IPsec VPN between Cisco ASA and Vigor3900/2960

This document introduces how to set up an IPsec tunnel between CiscoASA and Vigor3900/2960. The scenario is that Vigor2960 has two WAN interfaces and will dial out to Cisco through WAN2 when WAN1 is down.

In this example, the WAN1 of Vigor2960 has a public IP address 1.1.1.1, WAN2 has 2.2.2.2, and the local subnet IP is 192.168.0.0/2. The Cisco ASA 5515 has a public WAN IP 4.4.4.4, and the local subnet IP is 10.1.0.0/24.

Configuring Cisco as the VPN server (Dial-In)

1. Use VPN Wizards to create Site-to-site VPN profile for Vigor2960 Dial-In.

2. Specify Vigor2960's WAN1 IP "1.1.1.1" as Peer IP Address.

3. Specify Local Network and Remote Network.

4. Input Pre-shared Key.

5. Do NOT select Exempt ASA side host/network from address translation option.

6. The summary of this VPN profile will be displayed as follows, includes the accepted IKE protocol, IKE Policy, and IPsec Proposal.

7. Go to Crypto Maps and edit the specified Crypto Map by adding(allow) the second peer IP Address (It is the WAN2 Public IP 2.2.2.2 of Vigor2960).

8. Now add the second VPN Connection through the VPN wizard. Use the same settings, except for the Peer Public IP. Now use 2.2.2.2 instead of 1.1.1.1

9. After that, the config should look similar to below.

Configuring Vigor2960 as the VPN Client (Dial-Out)

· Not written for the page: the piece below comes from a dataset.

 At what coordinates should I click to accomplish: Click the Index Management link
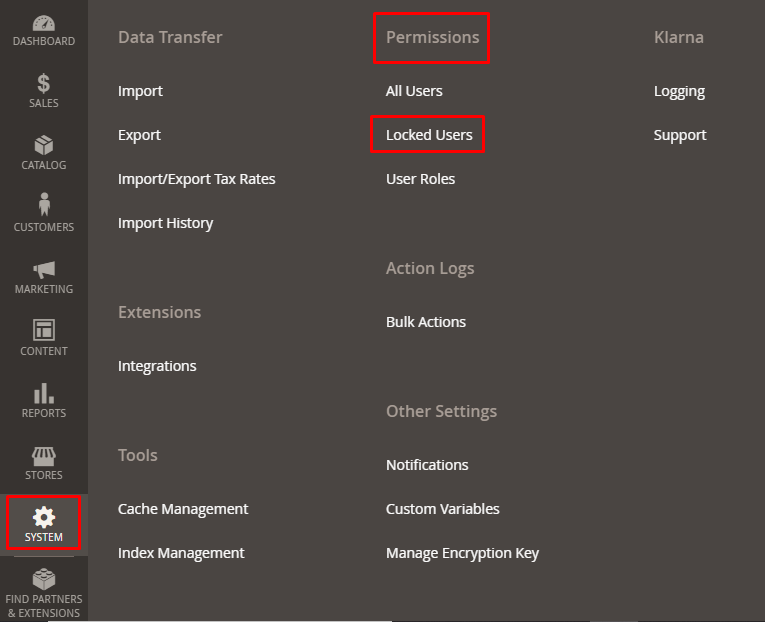pos(181,553)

10. Go to VPN and Remote Access >> VPN Profile >> IPsec click Add to create a new profile:

1. In the Basic tab, enter the Profile name and Enable this profile
2. Select Always Dial-Out for Auto Dial-Out 
3. Select wan1 for Dial-Out VPN Through.
4. Select wan2 for Failover to
5. Enter Local IP /Subnet Mask as the LAN network on the Vigor router
6. Enter Cisco WAN IP in Remote Host
7. Enter Remote IP/ Subnet Mask as the Cisco's local network.
8. Select IKEv1
9. Enter Pre-Shared Key.

11.  In the Advanced tab, change Phase1 Key Lifetime from 28800s to 3600s. (Because Cisco VPN configuration has the phase1 key lifetime as 3600 seconds.)

12. In Proposal Tab, select the accurate proposal that matches the proposal setting on Cisco. Click Apply to save the profile.

After completing the above configurations, Vigor2960 will dial up the IPsec tunnel to Cisco automatically through WAN1 and dial it up to Cisco through WAN2 as Failover when WAN1 is down.